## Work to complete
Update the lines from the one containing "You are a GUI" through the one containing "The width and height of the screenshot is (754, 605)." by changing every "screenshot" to "screen capture" and keeping everything else the same. Return only those lines.

* * *

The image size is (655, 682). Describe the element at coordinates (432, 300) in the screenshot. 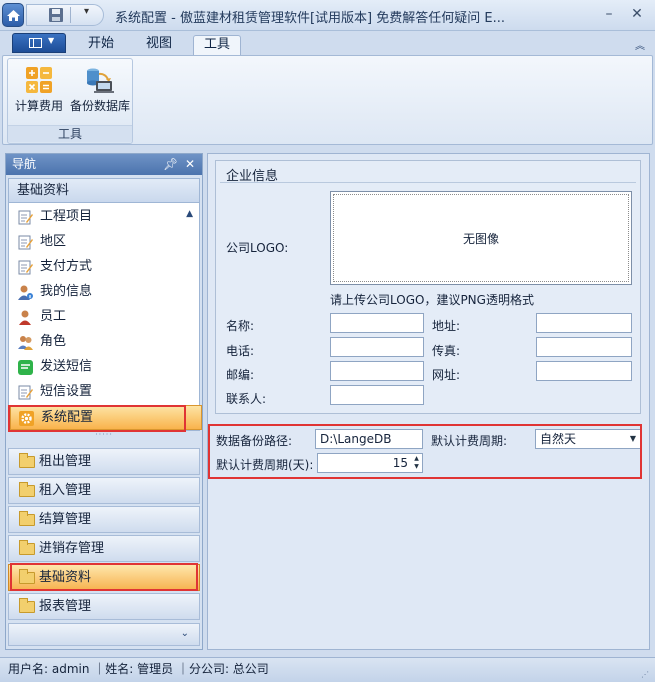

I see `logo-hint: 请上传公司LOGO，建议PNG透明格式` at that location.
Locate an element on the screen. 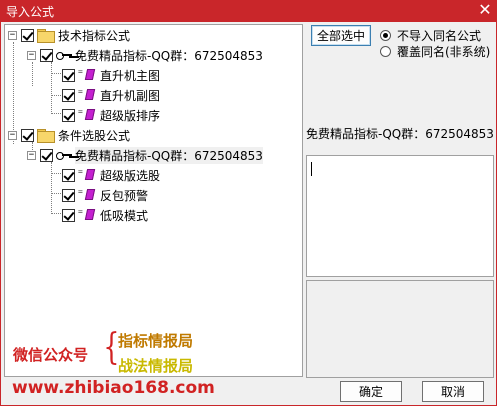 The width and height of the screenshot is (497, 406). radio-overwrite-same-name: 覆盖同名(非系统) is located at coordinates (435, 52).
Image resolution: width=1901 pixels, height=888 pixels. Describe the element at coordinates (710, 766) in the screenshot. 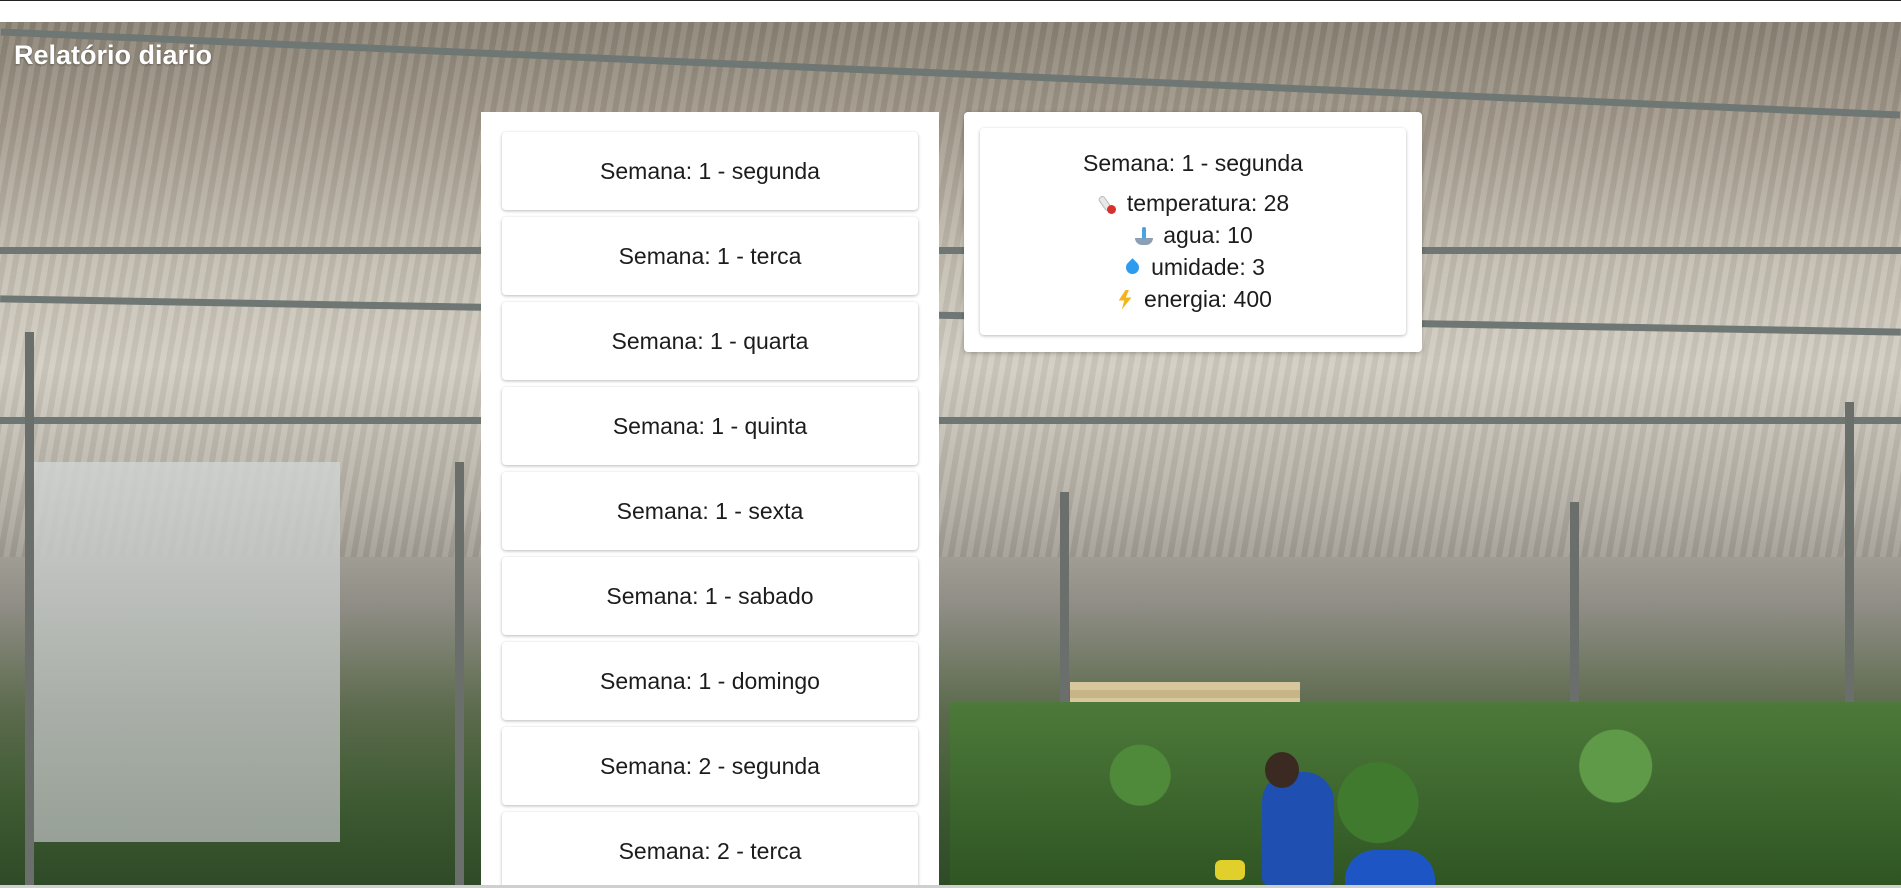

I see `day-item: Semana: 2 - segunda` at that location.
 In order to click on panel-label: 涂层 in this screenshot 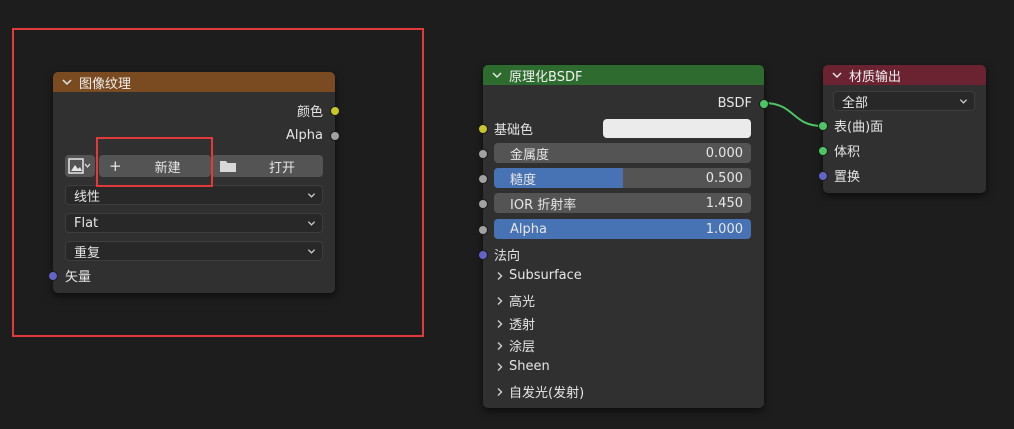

* * *

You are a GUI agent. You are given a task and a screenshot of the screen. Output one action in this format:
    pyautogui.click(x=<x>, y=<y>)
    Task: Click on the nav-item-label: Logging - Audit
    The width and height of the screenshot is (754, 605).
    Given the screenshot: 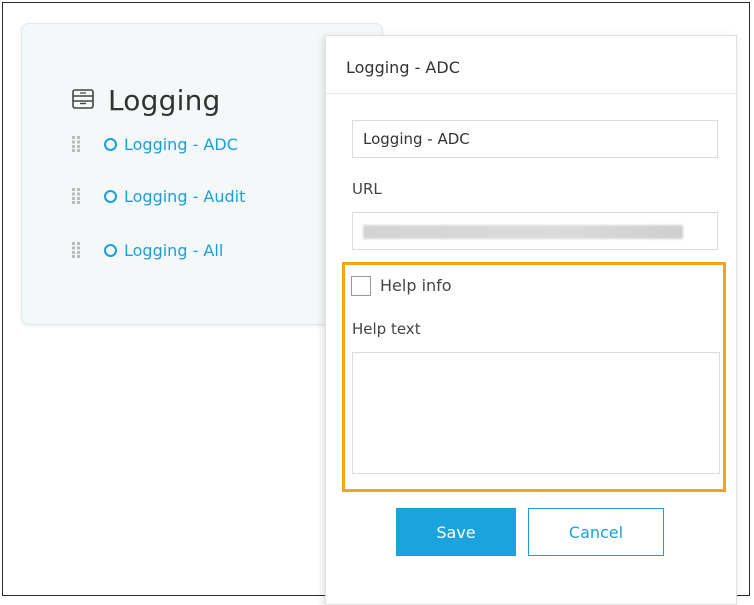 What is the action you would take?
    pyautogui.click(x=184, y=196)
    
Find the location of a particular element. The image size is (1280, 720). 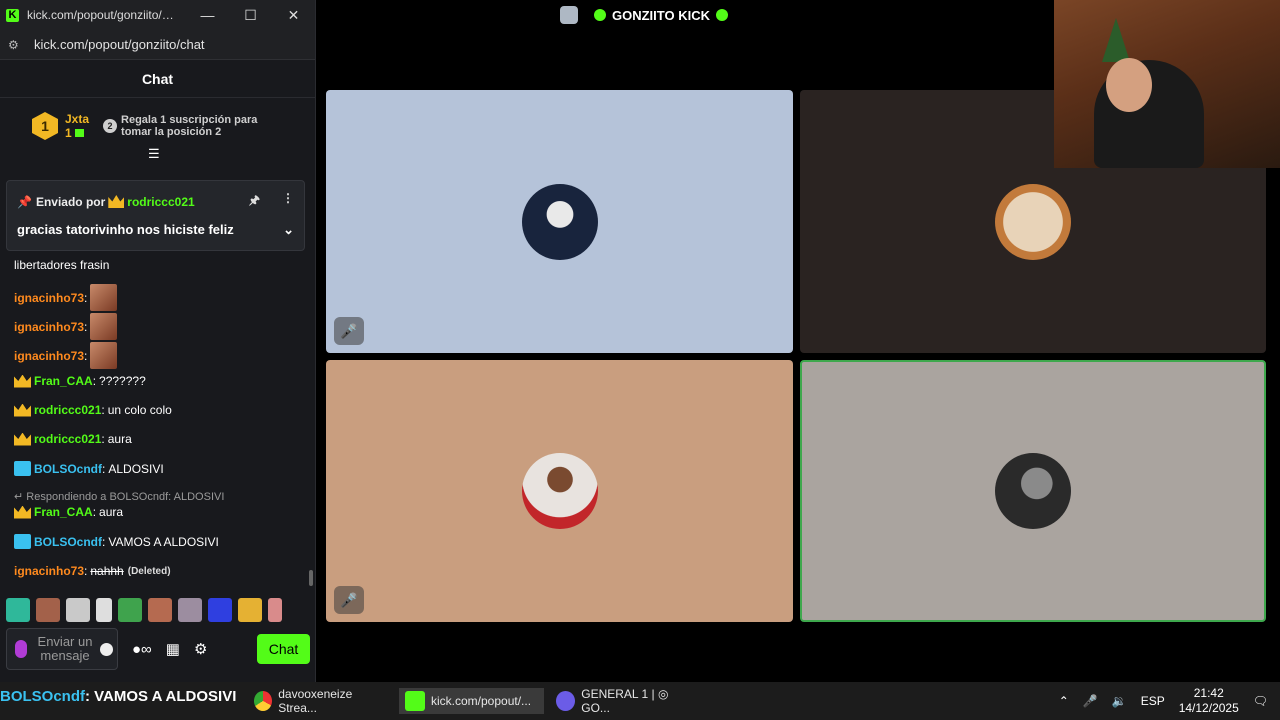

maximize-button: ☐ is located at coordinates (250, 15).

* * *

## Reply
You are a GUI agent. You are given a task and a screen capture of the screen. Output one action in this format:
    pyautogui.click(x=<x>, y=<y>)
    Task: Click on the nav-item-label: Logging - Audit
    The width and height of the screen capture is (754, 605).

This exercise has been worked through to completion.